= Gil Simmons =

American meteorologist

Gil Simmons is the chief weekday morning meteorologist for WTNH-TV, the local ABC-affiliated television station for the Hartford-New Haven, Connecticut television market. He also is the meteorologist for WTNH's sister station, WCTX-TV, the MyNetworkTV-affiliated television station in that market, and for WATR, an AM station located in Waterbury that serves the Naugatuck Valley.

Simmons was named chief meteorologist weekdays for WTNH in 2015 taking over duties for former chief meteorologist Mel Goldstein known on the air as Dr. Mel who scaled back to a part-time on-air presence before retiring in 2011 after 25 years at the station. (Goldstein died a year later after a years-long battle with Multiple myeloma)

Simmons' schedule was later shifted from the weekday morning and noon newscasts to solely weekday mornings on Good Morning Connecticut from 4:00-7:00 A.M. and 9:00-10:00 A.M.

He served on active duty in the United States Marine Corps as a meteorologist/oceanographer for six years (1990-1996) and reached the rank of SSGT. He then moved back to Connecticut to forecast the weather locally, and started at WTNH in February 2003. Simmons resides in southern central Connecticut.

Simmons received an Emmy nomination for his snowstorm coverage in Connecticut and was awarded 2002 Best Weathercast in Connecticut by the Associated Press.

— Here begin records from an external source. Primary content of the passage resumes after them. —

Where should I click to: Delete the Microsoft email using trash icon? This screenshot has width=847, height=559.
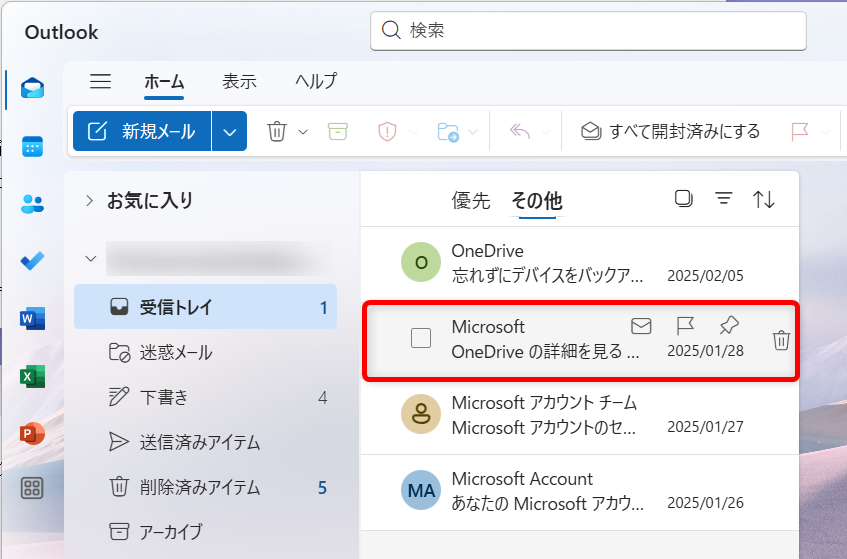[x=781, y=341]
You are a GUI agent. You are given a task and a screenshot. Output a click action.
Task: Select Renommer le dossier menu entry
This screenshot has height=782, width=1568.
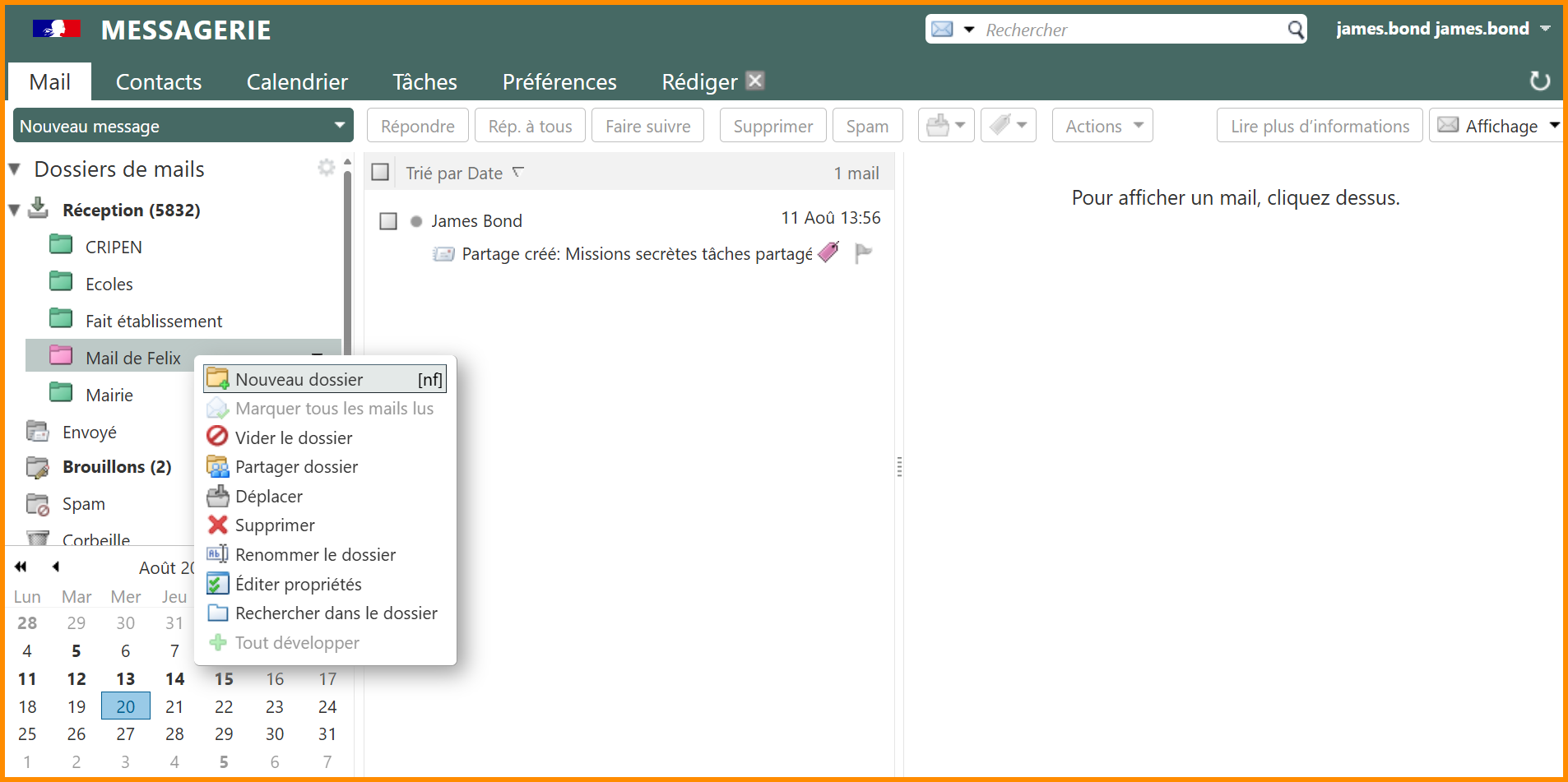pyautogui.click(x=315, y=555)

A native of Foster, Rhode Island and Killingly, Connecticut, Simmons is a graduate of Western Connecticut State University, a member of the American Meteorological Society with the television seal of approval, and a member of the National Weather Association.

==Personal life==
Simmons is an outdoorsman and avid snowmobiler making trips to northern New England during the winter months. Other hobbies include motorcycle riding, skiing, landscaping, and big trucks. He also maintains his own weather website, Weather4Connecticut, in his spare time.

Simmons also sets time aside to participate in a variety of community fundraisers and events. He jumps into an icy lake every Thanksgiving Day morning to help raise money for muscular dystrophy. He is also active with the Multiple Sclerosis Society, American Heart Association, North Haven Education Foundation, Red Cross, participates in the annual walk to help find a cure for Alzheimer's disease, and numerous other charities. He is committed to honoring the veteran and military community by hosting numerous yearly Veteran events including Honor Flight Connecticut and The Connecticut Veterans' Hall of Fame. He also has ridden his Harley in breast cancer benefit rides. He also has a love for animals.